Objectif A: Selon l'article, quel âge a la jeune fille dont Annie Ernaux raconte l'histoire dans Mémoire de fille ?

Article:
Qui a lu le moindrement les textes d’Annie Ernaux, réalise que ce thème – je ne sais trop si ce sont les meilleurs mots – est vraiment important. La littérature et la vie, il me semble que dans son oeuvre c’est quelque chose qu’il est  bien difficile de ne pas les relier. Un premier court passage :

« Je n’aime réellement qu’écrire, parce que c’est retenir la vie. »

Je veux aborder ce thème en reprenant un article que j’ai écrit en 2016.

Une préparation pour l’émission de deux heures consacrée à Annie Ernaux

Je voulais relire Mémoire de fille d’Annie Ernaux, une façon comme une autre, après avoir fouillé les deux textes Passion simple et Se perdre, relire,  pour tenter de connaître davantage l’univers de l’écrivaine.

C’était donc une préparation pour cette émission que j’ai vraiment hâte de voir dimanche prochain.

Je retiens spécialement la difficulté que fut la sienne d’écrire ce livre. Il est paru en 2016 et on peut lire des passages du moment de l’écriture en 2014. Elle y raconte l’histoire d’une jeune fille de 18 ans qui devient monitrice dans un camp de vacances et sa première nuit avec un homme, à la colonie de S dans l’Orne. 

Un livre qu’il lui est difficile d’écrire. La quatrième de couverture le confirme dans le premier paragraphe où l’on peut lire :

« J’ai voulu l’oublier cette fille. L’oublier vraiment, c’est-à-dire ne plus avoir envie d’écrire sur elle. Ne plus penser que je dois écrire sur elle, son désir, sa folie, son idiotie et son orgueil, sa faim et son sang tari. Je n’y suis jamais parvenue.

Données affichées:
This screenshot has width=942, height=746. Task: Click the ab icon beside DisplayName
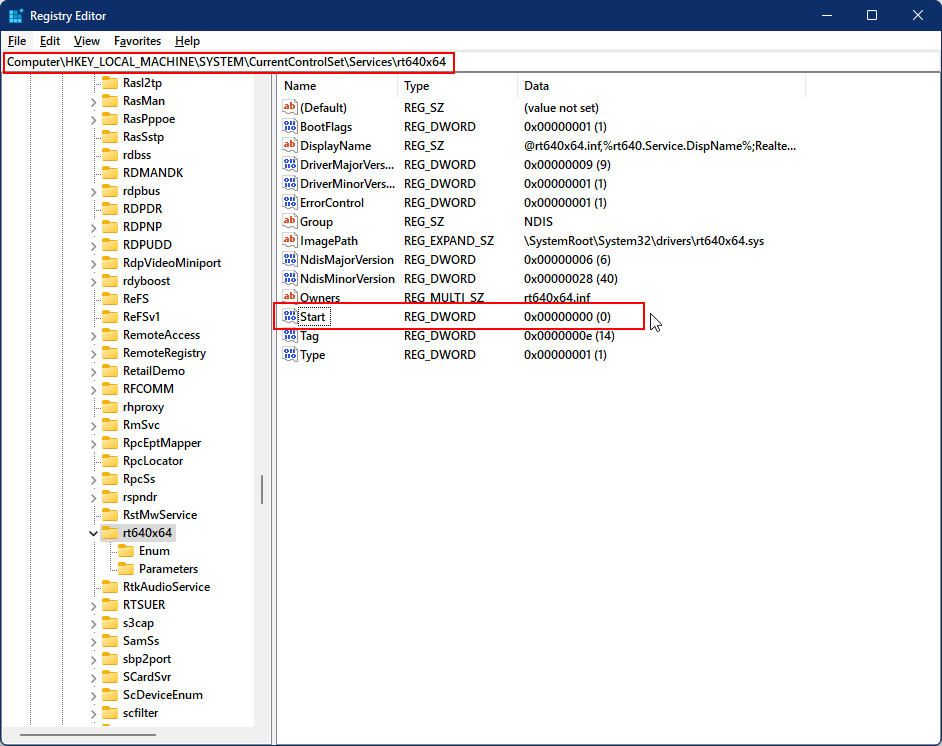pos(287,145)
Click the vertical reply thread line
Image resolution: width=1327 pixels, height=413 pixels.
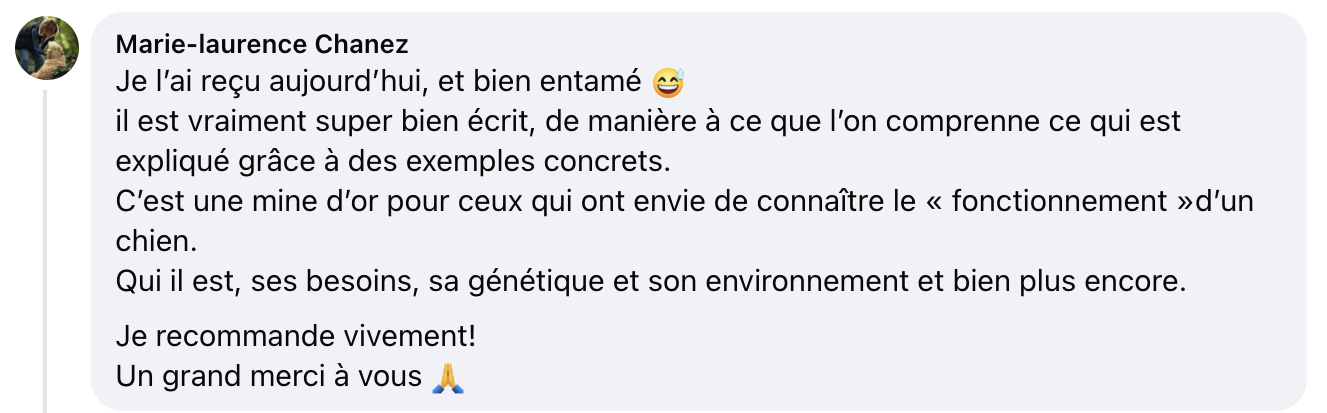45,250
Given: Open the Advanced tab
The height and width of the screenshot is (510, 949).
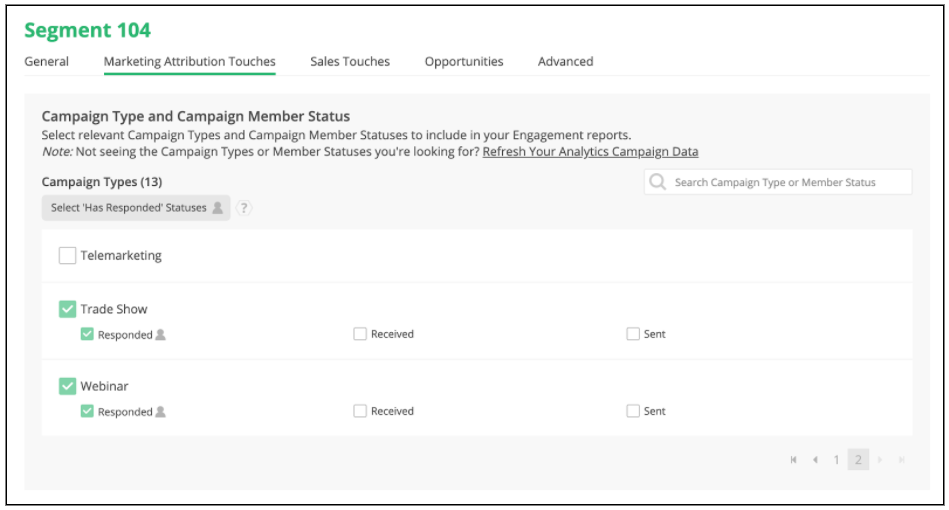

Objectif B: Mettez à jour les entrées à partir de la ligne qui contient « Given: Open the Advanced tab » et jusqu'à la fin des entrées, en remplaçant « Advanced » par « General » sans rien modifier d'autre. Ne reprenez pas les images dans votre réponse.

Réponse finale A: Elle a 18 ans.

Réponse finale B:
Given: Open the General tab
The height and width of the screenshot is (510, 949).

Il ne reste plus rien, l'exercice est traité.